Svantaggi: poca attenzione ai bisogni locali e difficoltà nello scambio di conoscenze tra divisioni.
4. Strategia Transnazionale: È la più complessa, perché combina i vantaggi della strategia globale (riduzione dei
costi) e di quella internazionale (creazione di valore). Alcune funzioni sono accentrate in sedi centrali, mentre altre
sono decentrate dove si trovano competenze o costi migliori.
Esempio: Unilever, che fa ricerca in vari paesi ma produce dove costa meno.
Questa strategia permette anche di condividere esperienze e conoscenze tra team in diversi paesi, favorendo una
cultura aziendale globale.
La scelta dipende da 3 fattori principali:
1. Distribuzione del potere decisionale tra casa madre e sedi estere.
2. Struttura organizzativa, cioè come vengono organizzate le divisioni per usare al meglio le risorse.
3. Meccanismi di controllo e cultura aziendale, per assicurare il funzionamento efficace su scala globale.
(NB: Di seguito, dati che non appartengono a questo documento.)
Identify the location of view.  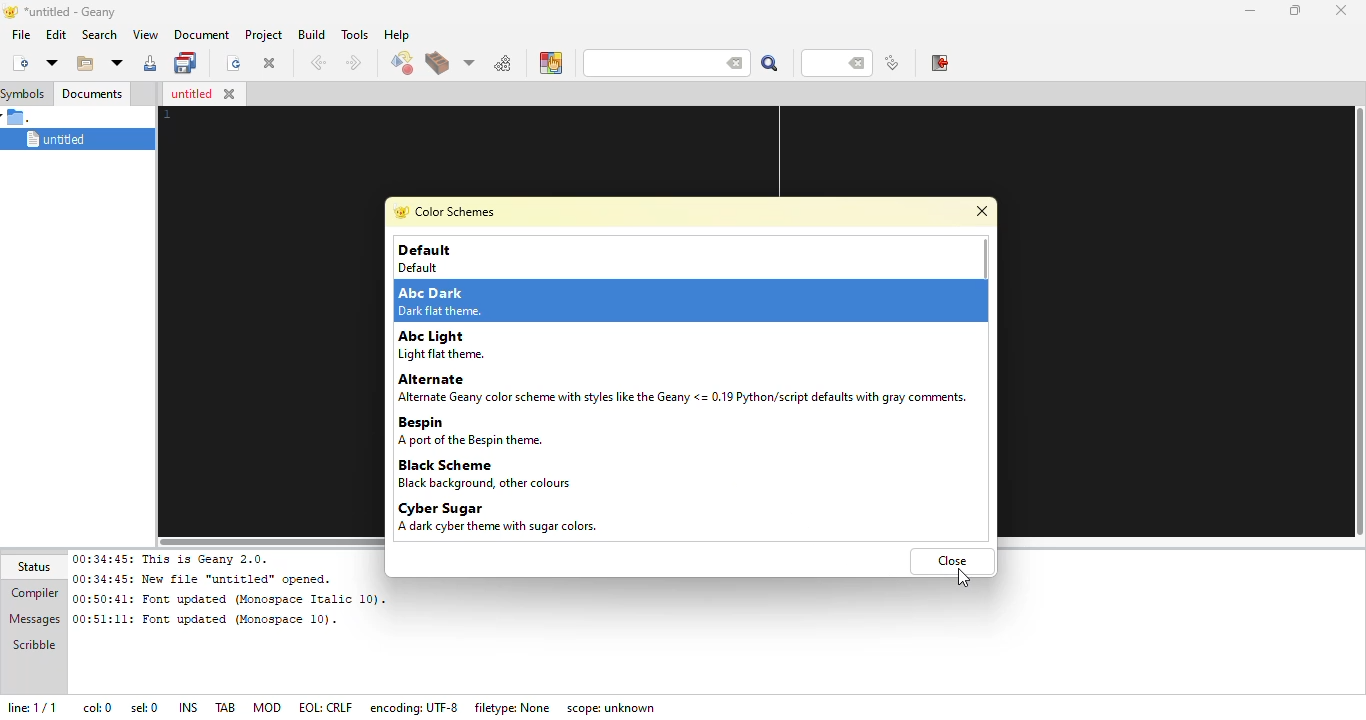
(143, 35).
Quando un’impresa si espande all’estero, ha bisogno di strutture organizzative adeguate per gestire attività sempre più
complesse e coordinate tra paesi diversi. La struttura scelta dipende dalla strategia globale che l’azienda adotta. Le più comuni:
1. Struttura globale per aree geografiche: È usata soprattutto nelle strategie multi-domestiche, dove l’azienda si
adatta ai mercati locali. Ogni area geografica (Europa, Asia, America, ecc.) ha una propria divisione autonoma che
gestisce tutte le attività per quella regione. Il vantaggio è che ogni divisione può personalizzare i prodotti in base ai
bisogni locali, ma c’è poca comunicazione e condivisione tra le varie aree. Questo può far salire i costi e limitare
l’apprendimento globale
2. Struttura globale per gruppi di prodotto: Tipica delle strategie internazionali e globali. L’azienda divide le sue
attività per linee di prodotto (es. elettronica, abbigliamento, alimentare), e ogni gruppo ha una sua sede centrale
che coordina tutte le attività, in patria e all’estero. Questo modello aiuta a mantenere il controllo e ridurre i costi, ma
può rendere difficile adattarsi alle esigenze dei clienti nei vari paesi.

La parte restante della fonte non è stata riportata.